* **TASK LIST**:
• A. According to the article on Lakki Patey, how many musicians from Cuba did he bring to Norway for the Hot Cubano album?
• B. Pick up the article on Lakki Patey after its final line and keep writing it.

* **SELECTED TEXT**:
------------------------------------

- Born: 3 September 1958 (age 67)
- Origin: England
- Genres: Jazz fusion Latin music Ambient music
- Occupations: Musician, composer, inventor
- Instrument: Guitar
- Years active: 1983–present
- Labels: Atlantic Records Sidharta Records BMG Records
- Website: www.newamigos.com

= Lakki Patey =

Lakki Patey (born 3 September 1958) is an English-Norwegian guitarist and inventor. He moves between musical styles and has also invented the language game and cultural concept New Amigos. He is the younger brother of the jazz guitarist Bent Patey.

== Biography ==
Patey led the bands Some Like It Hot, Hot Cubano and Windflowers. He has toured the US and Europe and has been a guest artist among others with Michael Ruff & The Yellow Jackets. In 1999 released the album Hot Cubano, where he brought four musicians from Cuba to Norway for the recording and a nationwide tour.

Patey's compositions are used for teaching materials, as well as on international successes like Café del Mar, A Winter’s Solstice and Northern Lights. The tune Mexico is used in TV commercials for New Amigos in Mexico. In 1985 he created the ambient «Eventyrland» for fanciful scenes in Trollgrotten, contained inside the Troll of Hunderfossen Familiepark.

== Discography ==

=== Solo albums ===
- 1985: Taki Taki (Slagerfabrikken)
- 1985: Eventyrland (Hønepress A/S)
- 1995: Musi©alendar (Atlantic Records), with 12 compositions for solo guitar and re recorded in 1996.

------------------------------------

* **DATA**:
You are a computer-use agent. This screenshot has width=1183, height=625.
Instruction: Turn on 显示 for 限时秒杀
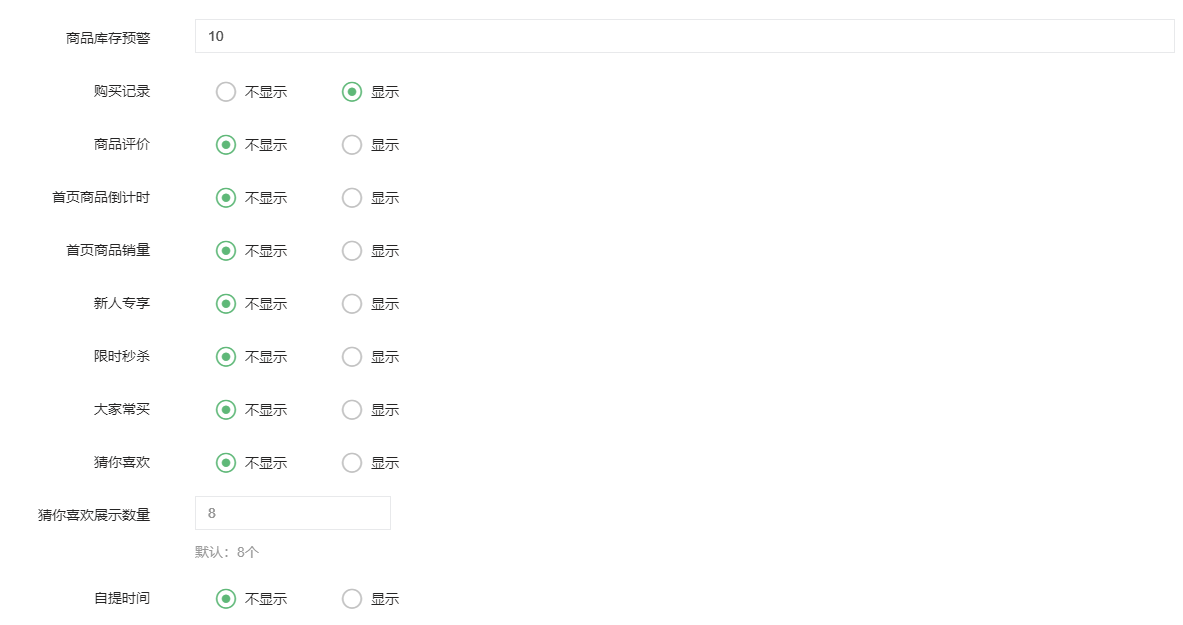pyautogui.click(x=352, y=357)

------------------------------------

* **ANSWER SET**:
• A. Four

• B.
- 1996: Some Like it Hot (Heartbeat Records), musical producer Robbin Millar
- 1996: Musi©alendar (Atlantic Records), with Lithuanian Symphony Orchestra, music arranged by Michael Gibbs and music arranged by Michael Gibbs
- 1999: Miami Latino (Musikk og tekst av Lakki Patey + andre), recorded over a two-year period in places like Los Angeles, Miami and Oslo, including with Michael Ruff & The Yellow Jackets as well as Latvian Symphony Orchestra
- 1999: Hot Cubano (Tradisjonell Salsa)
- 1999: Mexico (Edel Records), musical production by Jam & Delgado

===Collaborations ===
- With Øystein Sevåg
- 1983: Windflowers (Siddhartha Spiritual Music), nominated for the Spellemannprisen
- 1993: Link (Siddhartha Spiritual Music)
- 1994: Visual (Siddhartha Spiritual Music), named by Wind & Wire magazine in USA as «Best Ambient Album of the Year» 1996.
- 1995: Global House (Siddhartha Spiritual Music)
- 2002: Amor Fati (Siddhartha Spiritual Music), with Kristin Flood
- 2005: Caravan (Siddhartha Spiritual Music)

- With Bang 85
- 1985: The Further You Go (Spider Records), including with Sidsel Endresen

- With Inger Lise Rypdal
- 1988: Romanse (Agentus Production)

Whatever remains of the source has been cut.